From the records below, copy out exactly the lines from the one containing "Screen dimensions: 1200x733" to the one containing "Task: Click the orange", both included. Add nothing else.

Stored items:
★ ★ ★ ★ ★
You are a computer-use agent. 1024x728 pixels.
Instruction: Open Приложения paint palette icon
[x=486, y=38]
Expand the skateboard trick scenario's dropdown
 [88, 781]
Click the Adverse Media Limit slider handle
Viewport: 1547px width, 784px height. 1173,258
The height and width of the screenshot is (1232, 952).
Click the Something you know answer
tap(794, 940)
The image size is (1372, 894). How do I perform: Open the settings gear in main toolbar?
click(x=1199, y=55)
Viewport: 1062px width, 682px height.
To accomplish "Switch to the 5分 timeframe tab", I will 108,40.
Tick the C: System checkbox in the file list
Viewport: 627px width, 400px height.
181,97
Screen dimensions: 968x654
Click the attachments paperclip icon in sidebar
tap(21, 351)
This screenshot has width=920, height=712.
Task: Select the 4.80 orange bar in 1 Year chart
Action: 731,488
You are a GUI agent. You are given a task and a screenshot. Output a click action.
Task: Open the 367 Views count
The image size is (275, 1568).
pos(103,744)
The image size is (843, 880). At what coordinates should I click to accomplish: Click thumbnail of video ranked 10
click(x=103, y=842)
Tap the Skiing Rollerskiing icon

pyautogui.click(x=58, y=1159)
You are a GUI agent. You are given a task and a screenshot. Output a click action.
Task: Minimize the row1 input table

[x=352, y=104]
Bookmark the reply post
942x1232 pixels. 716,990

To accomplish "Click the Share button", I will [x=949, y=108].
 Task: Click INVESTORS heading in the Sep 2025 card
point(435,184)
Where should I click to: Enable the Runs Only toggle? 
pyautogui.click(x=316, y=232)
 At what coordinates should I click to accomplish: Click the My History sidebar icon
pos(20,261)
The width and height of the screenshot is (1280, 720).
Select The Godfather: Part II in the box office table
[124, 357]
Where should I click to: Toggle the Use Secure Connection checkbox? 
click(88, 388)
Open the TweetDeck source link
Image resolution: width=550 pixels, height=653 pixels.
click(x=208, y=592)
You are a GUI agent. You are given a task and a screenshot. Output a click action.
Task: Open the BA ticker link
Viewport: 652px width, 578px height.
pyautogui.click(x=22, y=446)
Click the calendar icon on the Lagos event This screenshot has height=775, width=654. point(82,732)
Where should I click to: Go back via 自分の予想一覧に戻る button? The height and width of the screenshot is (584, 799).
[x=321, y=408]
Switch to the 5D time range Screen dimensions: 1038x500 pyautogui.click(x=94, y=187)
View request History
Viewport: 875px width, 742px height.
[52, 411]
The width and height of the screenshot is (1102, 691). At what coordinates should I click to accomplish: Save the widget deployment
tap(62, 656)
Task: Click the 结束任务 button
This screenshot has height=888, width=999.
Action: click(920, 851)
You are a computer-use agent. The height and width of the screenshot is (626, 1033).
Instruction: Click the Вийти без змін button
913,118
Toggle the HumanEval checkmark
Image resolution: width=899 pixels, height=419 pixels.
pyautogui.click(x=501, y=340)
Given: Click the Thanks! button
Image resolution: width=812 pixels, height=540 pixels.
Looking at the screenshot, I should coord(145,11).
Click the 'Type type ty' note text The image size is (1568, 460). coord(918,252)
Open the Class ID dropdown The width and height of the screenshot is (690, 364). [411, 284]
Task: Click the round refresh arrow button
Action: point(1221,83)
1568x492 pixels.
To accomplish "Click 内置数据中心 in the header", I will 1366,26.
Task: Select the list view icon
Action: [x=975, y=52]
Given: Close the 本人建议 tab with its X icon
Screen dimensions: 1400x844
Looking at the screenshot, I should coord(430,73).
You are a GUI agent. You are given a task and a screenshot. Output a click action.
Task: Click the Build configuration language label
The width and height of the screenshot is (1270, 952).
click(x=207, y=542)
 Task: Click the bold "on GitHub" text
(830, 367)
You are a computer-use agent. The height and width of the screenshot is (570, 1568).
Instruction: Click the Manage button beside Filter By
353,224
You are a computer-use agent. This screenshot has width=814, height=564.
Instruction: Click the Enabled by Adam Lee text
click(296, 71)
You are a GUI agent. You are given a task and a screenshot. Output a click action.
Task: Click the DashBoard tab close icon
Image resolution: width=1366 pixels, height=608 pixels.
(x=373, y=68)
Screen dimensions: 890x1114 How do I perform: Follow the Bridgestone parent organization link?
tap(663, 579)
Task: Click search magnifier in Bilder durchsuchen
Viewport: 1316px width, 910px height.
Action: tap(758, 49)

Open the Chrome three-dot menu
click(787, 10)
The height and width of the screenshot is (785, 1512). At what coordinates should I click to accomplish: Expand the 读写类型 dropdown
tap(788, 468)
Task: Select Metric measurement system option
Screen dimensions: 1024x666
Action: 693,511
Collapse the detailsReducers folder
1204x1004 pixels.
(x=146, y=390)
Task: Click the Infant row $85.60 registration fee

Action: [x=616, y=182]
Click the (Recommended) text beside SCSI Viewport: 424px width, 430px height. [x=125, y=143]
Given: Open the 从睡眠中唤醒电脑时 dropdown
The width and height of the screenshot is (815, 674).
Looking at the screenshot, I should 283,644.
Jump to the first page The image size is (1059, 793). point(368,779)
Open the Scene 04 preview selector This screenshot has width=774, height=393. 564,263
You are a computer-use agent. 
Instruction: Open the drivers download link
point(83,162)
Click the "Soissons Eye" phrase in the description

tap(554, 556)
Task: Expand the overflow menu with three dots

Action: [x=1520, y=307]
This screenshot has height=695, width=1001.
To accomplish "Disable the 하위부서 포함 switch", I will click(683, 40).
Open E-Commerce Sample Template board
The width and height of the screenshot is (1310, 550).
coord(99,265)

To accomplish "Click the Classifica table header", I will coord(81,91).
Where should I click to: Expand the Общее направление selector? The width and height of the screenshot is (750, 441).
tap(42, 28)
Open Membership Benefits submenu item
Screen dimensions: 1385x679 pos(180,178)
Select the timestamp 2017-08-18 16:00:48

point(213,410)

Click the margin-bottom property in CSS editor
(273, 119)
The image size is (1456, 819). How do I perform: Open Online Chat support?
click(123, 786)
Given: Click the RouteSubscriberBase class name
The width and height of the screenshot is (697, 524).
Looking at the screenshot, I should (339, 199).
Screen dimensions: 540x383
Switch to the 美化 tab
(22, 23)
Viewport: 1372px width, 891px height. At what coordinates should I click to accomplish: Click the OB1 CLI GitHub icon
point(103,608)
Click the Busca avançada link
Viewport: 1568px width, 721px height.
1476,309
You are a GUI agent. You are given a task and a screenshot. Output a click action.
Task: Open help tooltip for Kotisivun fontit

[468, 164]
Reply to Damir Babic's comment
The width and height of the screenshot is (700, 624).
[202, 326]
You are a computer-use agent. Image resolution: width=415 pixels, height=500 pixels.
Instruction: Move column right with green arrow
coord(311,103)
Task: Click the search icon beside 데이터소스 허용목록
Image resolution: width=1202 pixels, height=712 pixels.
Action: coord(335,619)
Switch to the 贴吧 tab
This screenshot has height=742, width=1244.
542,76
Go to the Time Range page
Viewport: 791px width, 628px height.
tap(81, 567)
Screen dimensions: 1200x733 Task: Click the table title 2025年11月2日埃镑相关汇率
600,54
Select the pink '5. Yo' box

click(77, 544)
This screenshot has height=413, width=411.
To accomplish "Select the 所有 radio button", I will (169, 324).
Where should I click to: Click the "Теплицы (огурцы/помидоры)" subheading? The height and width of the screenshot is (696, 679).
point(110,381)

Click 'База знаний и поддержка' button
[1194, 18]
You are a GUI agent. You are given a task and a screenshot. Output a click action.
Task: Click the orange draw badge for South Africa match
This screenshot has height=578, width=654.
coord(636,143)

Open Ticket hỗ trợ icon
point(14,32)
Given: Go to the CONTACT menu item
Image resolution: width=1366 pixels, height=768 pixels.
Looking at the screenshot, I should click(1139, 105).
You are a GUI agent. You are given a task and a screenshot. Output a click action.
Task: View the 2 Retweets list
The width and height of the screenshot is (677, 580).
★ ★ ★ ★ ★
_Exercise solution:_
Screen dimensions: 1200x733 Task: Click the table title 2025年11月2日埃镑相关汇率
600,54
Select the pink '5. Yo' box

click(77, 544)
This screenshot has height=413, width=411.
To accomplish "Select the 所有 radio button", I will (169, 324).
Where should I click to: Click the "Теплицы (огурцы/помидоры)" subheading? The height and width of the screenshot is (696, 679).
point(110,381)

Click 'База знаний и поддержка' button
[1194, 18]
You are a GUI agent. You are given a task and a screenshot. Output a click action.
Task: Click the orange draw badge for South Africa match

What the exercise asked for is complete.